Rewrite the lines from the start of the entries through the line containing "Reply to yayee_pacharas's", replacing "Mail" with "Inbox" and leaving everything else unchanged.

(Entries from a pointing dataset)
= = = = = = =

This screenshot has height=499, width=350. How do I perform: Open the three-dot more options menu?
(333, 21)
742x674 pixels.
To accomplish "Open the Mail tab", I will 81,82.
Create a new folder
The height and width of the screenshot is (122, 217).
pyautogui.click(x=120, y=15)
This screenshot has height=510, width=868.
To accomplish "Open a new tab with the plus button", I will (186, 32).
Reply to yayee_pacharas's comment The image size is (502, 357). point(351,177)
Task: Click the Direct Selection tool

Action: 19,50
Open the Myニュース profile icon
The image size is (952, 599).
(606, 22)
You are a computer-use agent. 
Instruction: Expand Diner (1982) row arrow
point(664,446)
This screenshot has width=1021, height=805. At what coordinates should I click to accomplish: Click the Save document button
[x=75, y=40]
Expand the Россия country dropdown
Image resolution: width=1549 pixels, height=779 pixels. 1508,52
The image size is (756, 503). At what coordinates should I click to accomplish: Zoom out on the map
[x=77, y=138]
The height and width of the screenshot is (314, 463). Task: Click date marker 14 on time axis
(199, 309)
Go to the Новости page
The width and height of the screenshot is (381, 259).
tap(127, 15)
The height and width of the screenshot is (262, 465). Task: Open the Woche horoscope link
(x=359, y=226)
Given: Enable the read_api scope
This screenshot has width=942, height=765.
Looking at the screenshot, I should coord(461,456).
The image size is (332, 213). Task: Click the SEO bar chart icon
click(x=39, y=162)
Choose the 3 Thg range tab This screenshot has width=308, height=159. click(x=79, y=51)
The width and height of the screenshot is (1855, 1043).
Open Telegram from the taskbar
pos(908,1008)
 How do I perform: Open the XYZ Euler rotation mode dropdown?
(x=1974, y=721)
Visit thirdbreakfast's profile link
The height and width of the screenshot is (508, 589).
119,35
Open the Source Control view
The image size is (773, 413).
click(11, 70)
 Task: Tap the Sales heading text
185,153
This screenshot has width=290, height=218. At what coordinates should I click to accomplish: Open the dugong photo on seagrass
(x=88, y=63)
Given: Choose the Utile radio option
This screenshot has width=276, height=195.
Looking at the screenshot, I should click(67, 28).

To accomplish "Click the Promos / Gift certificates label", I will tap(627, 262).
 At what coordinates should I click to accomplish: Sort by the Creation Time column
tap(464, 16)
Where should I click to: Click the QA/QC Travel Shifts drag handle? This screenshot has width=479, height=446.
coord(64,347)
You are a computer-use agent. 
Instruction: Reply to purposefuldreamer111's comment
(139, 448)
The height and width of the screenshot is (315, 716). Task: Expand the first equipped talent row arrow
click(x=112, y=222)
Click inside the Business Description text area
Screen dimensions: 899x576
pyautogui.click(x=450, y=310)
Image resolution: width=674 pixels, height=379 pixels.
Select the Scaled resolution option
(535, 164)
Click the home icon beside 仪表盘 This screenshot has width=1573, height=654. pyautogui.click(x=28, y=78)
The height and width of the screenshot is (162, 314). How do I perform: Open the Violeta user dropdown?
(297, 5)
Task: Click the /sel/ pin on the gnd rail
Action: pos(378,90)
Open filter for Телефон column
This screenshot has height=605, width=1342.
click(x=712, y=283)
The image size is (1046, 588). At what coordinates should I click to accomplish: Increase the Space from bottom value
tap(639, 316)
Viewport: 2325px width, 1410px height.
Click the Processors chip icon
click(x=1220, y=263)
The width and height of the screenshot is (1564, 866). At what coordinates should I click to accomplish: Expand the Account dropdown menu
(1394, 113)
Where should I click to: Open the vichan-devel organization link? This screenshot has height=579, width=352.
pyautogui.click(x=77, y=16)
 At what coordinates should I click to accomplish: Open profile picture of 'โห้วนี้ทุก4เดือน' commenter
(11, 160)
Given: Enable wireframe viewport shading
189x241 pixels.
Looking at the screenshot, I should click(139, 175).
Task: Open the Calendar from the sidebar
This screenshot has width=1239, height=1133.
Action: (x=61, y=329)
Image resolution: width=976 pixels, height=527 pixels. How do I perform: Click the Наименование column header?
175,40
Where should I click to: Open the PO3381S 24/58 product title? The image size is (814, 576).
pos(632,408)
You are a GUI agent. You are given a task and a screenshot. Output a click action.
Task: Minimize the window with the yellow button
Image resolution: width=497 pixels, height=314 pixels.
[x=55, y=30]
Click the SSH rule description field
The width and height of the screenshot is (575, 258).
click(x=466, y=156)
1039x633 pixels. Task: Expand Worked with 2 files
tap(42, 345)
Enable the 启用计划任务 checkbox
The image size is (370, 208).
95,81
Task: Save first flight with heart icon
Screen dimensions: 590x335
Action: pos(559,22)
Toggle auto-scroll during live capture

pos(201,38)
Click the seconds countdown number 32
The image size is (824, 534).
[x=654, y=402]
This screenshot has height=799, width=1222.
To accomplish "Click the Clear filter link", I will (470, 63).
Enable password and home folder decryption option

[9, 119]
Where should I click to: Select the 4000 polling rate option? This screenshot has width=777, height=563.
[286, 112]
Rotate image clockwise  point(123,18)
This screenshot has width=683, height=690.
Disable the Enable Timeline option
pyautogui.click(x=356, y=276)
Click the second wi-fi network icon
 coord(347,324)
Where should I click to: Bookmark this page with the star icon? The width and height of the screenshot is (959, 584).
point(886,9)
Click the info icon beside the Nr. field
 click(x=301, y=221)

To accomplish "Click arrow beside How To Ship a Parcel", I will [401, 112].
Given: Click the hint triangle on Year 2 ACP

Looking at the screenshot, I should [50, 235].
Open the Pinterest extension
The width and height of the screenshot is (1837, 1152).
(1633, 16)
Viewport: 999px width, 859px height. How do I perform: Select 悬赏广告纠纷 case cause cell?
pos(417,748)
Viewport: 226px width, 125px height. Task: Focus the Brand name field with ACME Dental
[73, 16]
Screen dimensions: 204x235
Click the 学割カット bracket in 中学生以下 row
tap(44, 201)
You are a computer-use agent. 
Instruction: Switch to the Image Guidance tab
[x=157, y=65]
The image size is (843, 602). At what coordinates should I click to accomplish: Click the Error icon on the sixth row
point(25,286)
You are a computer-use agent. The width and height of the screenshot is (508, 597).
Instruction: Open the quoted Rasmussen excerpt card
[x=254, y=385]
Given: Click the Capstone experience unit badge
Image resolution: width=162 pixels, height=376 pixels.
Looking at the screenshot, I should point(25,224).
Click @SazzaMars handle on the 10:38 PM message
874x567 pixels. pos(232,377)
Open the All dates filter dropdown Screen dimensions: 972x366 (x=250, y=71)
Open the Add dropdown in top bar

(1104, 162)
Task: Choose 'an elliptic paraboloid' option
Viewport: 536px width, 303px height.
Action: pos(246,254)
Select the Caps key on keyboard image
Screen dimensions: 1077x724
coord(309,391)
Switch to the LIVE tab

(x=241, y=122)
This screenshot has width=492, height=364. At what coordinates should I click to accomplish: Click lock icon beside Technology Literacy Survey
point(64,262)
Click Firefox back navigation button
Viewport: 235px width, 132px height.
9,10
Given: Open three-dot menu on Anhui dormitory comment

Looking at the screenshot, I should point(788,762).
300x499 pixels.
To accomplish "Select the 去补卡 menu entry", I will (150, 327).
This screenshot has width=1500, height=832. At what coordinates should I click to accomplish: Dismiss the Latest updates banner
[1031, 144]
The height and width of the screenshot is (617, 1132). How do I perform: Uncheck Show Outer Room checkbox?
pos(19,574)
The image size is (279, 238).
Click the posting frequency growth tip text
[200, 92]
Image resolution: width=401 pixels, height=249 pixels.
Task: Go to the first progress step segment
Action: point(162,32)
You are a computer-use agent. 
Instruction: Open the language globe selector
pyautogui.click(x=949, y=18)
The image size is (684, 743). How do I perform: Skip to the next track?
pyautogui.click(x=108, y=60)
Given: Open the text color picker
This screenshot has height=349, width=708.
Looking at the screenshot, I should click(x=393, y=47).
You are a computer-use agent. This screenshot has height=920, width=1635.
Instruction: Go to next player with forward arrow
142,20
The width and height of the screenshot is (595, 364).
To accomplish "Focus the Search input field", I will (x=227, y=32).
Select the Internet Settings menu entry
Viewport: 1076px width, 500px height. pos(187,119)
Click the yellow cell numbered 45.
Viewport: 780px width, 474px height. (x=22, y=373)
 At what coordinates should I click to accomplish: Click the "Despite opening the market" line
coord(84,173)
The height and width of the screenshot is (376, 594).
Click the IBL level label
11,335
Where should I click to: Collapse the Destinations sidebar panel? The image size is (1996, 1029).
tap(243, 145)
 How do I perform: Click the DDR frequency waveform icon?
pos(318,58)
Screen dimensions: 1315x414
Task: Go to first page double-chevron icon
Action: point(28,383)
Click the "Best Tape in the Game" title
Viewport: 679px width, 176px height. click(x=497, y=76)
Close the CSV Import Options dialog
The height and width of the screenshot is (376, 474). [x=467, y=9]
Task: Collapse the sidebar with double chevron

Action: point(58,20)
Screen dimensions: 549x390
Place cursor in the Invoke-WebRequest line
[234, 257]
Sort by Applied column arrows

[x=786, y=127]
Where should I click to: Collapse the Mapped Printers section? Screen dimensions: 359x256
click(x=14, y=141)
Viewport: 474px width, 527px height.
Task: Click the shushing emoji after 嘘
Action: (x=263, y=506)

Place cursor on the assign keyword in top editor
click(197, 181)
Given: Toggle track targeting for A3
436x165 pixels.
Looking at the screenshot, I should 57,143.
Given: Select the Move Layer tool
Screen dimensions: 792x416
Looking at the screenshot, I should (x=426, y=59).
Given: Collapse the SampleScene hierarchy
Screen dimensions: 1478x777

= = = = = = =

RESULT OF THE EXERCISE
This screenshot has height=499, width=350. How do I perform: Open the three-dot more options menu?
(333, 21)
742x674 pixels.
To accomplish "Open the Inbox tab", I will 81,82.
Create a new folder
The height and width of the screenshot is (122, 217).
pyautogui.click(x=120, y=15)
This screenshot has height=510, width=868.
To accomplish "Open a new tab with the plus button", I will (186, 32).
Reply to yayee_pacharas's comment The image size is (502, 357). point(351,177)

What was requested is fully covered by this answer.